The Risk He Took May Be Paying Off

Becker is hardly a revolutionary sitcom character, but he’s at least a breath of hot air in a field crowded with either smug urban yuppies or endearing blue-collar losers. Indeed, even the slightly seedy diner/newsstand where Becker hangs out feels like a throwback to a previous sitcom era. “I used to think he was this angry guy,” Danson says of a character who, very much like Sam Malone, hides his pain with a false front--this time as a cynic. “Now I think what he is is this intensely lonely guy. . . . What I love is how lonely he is, how awkward he is, how he doesn’t want to be touched.”

For Danson, “Becker” was a calculated risk. Now that risk appears to be paying off.

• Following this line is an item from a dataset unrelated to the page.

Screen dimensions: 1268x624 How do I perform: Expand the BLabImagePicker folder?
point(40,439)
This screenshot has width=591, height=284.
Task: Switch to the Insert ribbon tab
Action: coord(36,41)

Last week “Becker” held onto the entire “Everybody Loves Raymond” 18-to-49-year-old lead-in audience, scoring very well among women 25-54.

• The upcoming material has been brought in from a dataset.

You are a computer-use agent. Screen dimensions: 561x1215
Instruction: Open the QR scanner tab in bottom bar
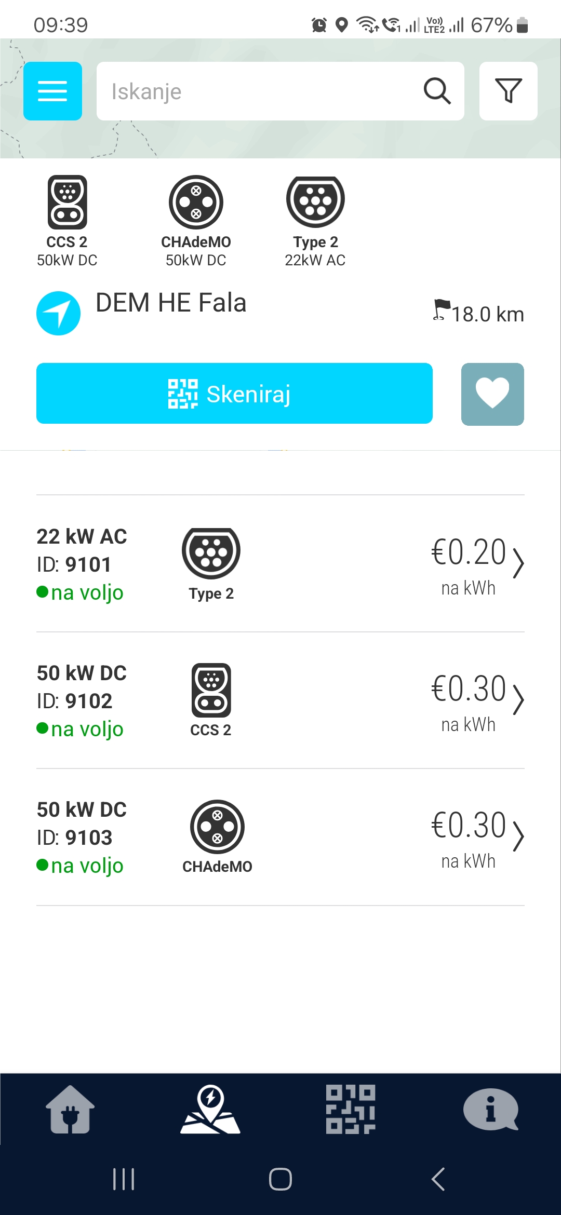coord(351,1109)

Danson, meanwhile, speaks like a convert to the script-first process.

“This came into being the right way,” he says. “Dave Hackel had a passion for this script. He didn’t write it for anybody. Then CBS said, ‘We like this script.’ I came along and asked, ‘Can I be in this?’ And then we went and made deals. I think that’s how shows stand a chance. If you create something around Ted Danson, you’ve watered down the process already.”

“In ‘Ink,’ we were trying to reproduce Sam Malone,” says a somewhat less contrite Leslie Moonves, CBS Television president. “The same sort of bigger-than-life character. John Becker is very far away from Sam Malone.”

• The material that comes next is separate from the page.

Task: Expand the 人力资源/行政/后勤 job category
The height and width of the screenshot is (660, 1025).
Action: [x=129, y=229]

Trying to Put the Emphasis on Ensemble

Though CBS has faced criticism of late for the multimillion-dollar star deals they’ve handed out (deals that resulted in failed shows like “Ink” and Tom Selleck’s “The Closer”), Moonves says he didn’t hesitate signing Danson to another 13-episode commitment. This despite the conventional wisdom that sitcom lead characters need to be closer in age to Will and Grace than Becker.

“At heart, Ted Danson is a television star,” Moonves says. “He loves the medium. I truly believe if the right piece of material had not come along for two more years, he would have waited two more years.”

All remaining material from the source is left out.